Discussion in 'Economics' started by peilthetraveler, Sep 1, 2009.

  1. About 2 months or so ago, I was trying to buy some physical foriegn currency. I went to travelex and was shocked to find they were charging so far off of spot rate it was criminal. 20%+ in some cases. They also charged a fee for doing the transaction. I have traveled to many other countries and have never seen a foreign exchange charge so much. I then went to bank of America and they wanted 15% off of spot. Any country I have traveled to, I always got pretty close to spot rate, sometimes they charged a fee, sometimes not depending how close to spot it was.

    So why would it be so expensive to buy hard foreign currency? Well it occurs to me maybe there is a huge demand for foreign currency. Why would there be a demand? I dont know anyone (besides myself) that is buying it. Most "investors/speculators" are just trading forex. It occurs to me that when someone buys something from overseas in foreign currency, these countries are now sending the dollars back in exchange for their own currency. This is the only thing I can think of that would drive the price up so much.

    Lucky for me I was finally able to set up a foreign bank account in asia and get a rate of about 1 penny for every dollar I exchanged. I really do not like asian banks and any of you have been to anywhere in asia know what im talking about. The teller literally takes an hour to do a simple deposit.
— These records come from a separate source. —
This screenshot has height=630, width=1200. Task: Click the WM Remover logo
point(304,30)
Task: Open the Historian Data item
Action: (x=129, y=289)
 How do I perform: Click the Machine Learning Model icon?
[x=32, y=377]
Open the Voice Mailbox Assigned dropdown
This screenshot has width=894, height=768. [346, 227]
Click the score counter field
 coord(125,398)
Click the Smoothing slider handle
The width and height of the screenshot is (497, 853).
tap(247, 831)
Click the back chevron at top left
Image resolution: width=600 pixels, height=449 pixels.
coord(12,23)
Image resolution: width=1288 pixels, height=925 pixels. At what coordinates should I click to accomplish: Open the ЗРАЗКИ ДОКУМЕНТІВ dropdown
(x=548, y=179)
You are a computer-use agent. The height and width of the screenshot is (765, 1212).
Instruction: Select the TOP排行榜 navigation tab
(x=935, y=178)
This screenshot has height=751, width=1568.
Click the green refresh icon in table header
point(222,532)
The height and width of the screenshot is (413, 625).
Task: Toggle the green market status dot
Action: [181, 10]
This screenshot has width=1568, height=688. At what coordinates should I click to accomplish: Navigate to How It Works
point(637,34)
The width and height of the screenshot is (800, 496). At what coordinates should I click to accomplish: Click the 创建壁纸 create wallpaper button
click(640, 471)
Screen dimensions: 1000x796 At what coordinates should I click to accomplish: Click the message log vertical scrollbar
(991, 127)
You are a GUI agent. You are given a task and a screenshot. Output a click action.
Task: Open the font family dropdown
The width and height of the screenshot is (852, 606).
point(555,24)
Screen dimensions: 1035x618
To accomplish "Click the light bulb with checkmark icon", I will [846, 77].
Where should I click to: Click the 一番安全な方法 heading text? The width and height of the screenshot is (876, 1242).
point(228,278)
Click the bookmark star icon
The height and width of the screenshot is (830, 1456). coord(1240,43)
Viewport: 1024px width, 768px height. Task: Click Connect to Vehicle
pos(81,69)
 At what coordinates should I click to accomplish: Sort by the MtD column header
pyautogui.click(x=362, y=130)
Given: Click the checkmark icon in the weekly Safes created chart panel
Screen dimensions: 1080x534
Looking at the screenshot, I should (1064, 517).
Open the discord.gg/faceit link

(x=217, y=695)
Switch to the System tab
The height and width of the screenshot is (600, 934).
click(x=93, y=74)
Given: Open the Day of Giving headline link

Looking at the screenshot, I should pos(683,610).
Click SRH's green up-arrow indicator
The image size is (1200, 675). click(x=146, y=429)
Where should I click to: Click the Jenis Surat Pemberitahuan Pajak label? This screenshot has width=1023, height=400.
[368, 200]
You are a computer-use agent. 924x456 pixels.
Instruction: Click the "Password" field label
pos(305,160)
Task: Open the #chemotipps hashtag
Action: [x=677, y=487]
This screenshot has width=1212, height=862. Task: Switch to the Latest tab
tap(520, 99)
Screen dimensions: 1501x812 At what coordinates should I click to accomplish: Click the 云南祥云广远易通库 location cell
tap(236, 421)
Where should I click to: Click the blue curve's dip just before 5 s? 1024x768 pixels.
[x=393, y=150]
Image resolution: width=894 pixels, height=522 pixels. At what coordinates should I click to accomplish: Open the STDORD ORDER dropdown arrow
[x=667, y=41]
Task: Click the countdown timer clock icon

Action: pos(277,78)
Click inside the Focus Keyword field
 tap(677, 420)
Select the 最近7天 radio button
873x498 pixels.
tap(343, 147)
I kid you not. (actually it only took them 45 minutes so im exaggerating a bit)
  2. could it be the chinese are looking for another base currency or to diverify because they think the $ is unstable?

    just a possbility, i know they are telling people to invest in gold perhaps another investment is foreign currency other than the dollar. also funny things are happening in japan perhaps that might be reason too.
  3. travelex is retail ...
    markups must be at least 300%

    I had money wired to CCB, sat there 50 minutes waiting.